RelaxNGCC -- Bridging the Gap Between Schemas and Programs
May 8, 2002
There are several schema languages available for use in XML applications, including W3C XML Schema, Schematron, RELAX Core, and RELAX NG.
The primary reason schema languages exist is validation, a process to determine whether an XML instance meets the constraints imposed by a schema. Although many people only use schemas to validate XML, the capabilities of a schema can exceed validation. In this article, we examine the effectiveness of schemas and how RelaxNGCC extends their ability.
Are you satisfied with your schemas?
Many XML-based applications consist in substantive part of reading, validating, and recognizing the input of XML documents.
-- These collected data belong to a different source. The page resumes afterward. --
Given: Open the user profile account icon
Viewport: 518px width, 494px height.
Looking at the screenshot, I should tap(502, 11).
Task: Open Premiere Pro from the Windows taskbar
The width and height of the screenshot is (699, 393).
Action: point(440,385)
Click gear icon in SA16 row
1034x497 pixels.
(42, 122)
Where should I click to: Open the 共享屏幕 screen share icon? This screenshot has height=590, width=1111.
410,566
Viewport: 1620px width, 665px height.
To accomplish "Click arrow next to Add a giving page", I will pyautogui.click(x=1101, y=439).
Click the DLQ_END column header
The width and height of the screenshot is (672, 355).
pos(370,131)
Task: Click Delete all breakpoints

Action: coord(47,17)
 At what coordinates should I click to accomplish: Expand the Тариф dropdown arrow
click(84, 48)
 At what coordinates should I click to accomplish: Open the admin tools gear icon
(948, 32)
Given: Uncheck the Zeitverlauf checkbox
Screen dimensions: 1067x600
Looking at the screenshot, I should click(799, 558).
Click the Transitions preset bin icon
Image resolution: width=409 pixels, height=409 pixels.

These applications must determine whether the input meets all constraints imposed by the application and, further, must return convenient messages if the input does not meet the constraints.
No matter which schema language is used, programmers cannot always describe every constraint perfectly. A perfect schema means that the application processes the input without any errors if the validation succeeds. For example, let's consider following XML, which describes brands in the world stock markets.
<?xml version="1.0" encoding="utf-8"?> <stocks> <stock> <market>Tokyo</market> <ticker>6758</ticker> <name>Sony</name> </stock> ... <stock> <market>NASDAQ</market> <ticker>MSFT</ticker> <name>Microsoft</name> </stock> </stocks>
A grammar written in RELAX NG that describes the schema of this example follows.
<?xml version="1.0" encoding="utf-8"?> <grammar xmlns="http://relaxng.org/ns/structure/1.0"> <start> <element name="stocks"> <oneOrMore> <element name="stock"> <element name="market"><text/></element> <element name="ticker"><text/></element> <element name="name"><text/></element> </element> </oneOrMore> </element> </start> </grammar>
Although the schema doesn't say explicitly, the format of ticker codes depends on
the
market. For instance, tickers in NASDAQ consist of some capital letters, whereas they
consist of four digits in Tokyo Stock Exchange. We can describe sufficiently the constraints
of the format, but the validation gets harder if we want to examine whether the ticker
in
the document actually a valid one. This requires enumerating all valid pairs of
market
and ticker
. Certainly the number of pairs is finite, but
it is, practically speaking, too big to specify all of them explicitly. To make matters
worse, the pairs must be maintained continuously for IPOs or bankruptcies.
Complex constraints like this appear quite often in real-world applications. In this situation, it is impossible to validate perfectly by only schema languages.
The power of programming language
To implement validation of complex logic like this, we would naturally choose a programming language such as Java rather than driving a schema language to its limit. In other words, we would write a program that accesses XML via DOM or SAX for validation. By using programming languages, we can employ a range of techniques and tools to deal with XML -- calling external libraries, referring to databases, and so on.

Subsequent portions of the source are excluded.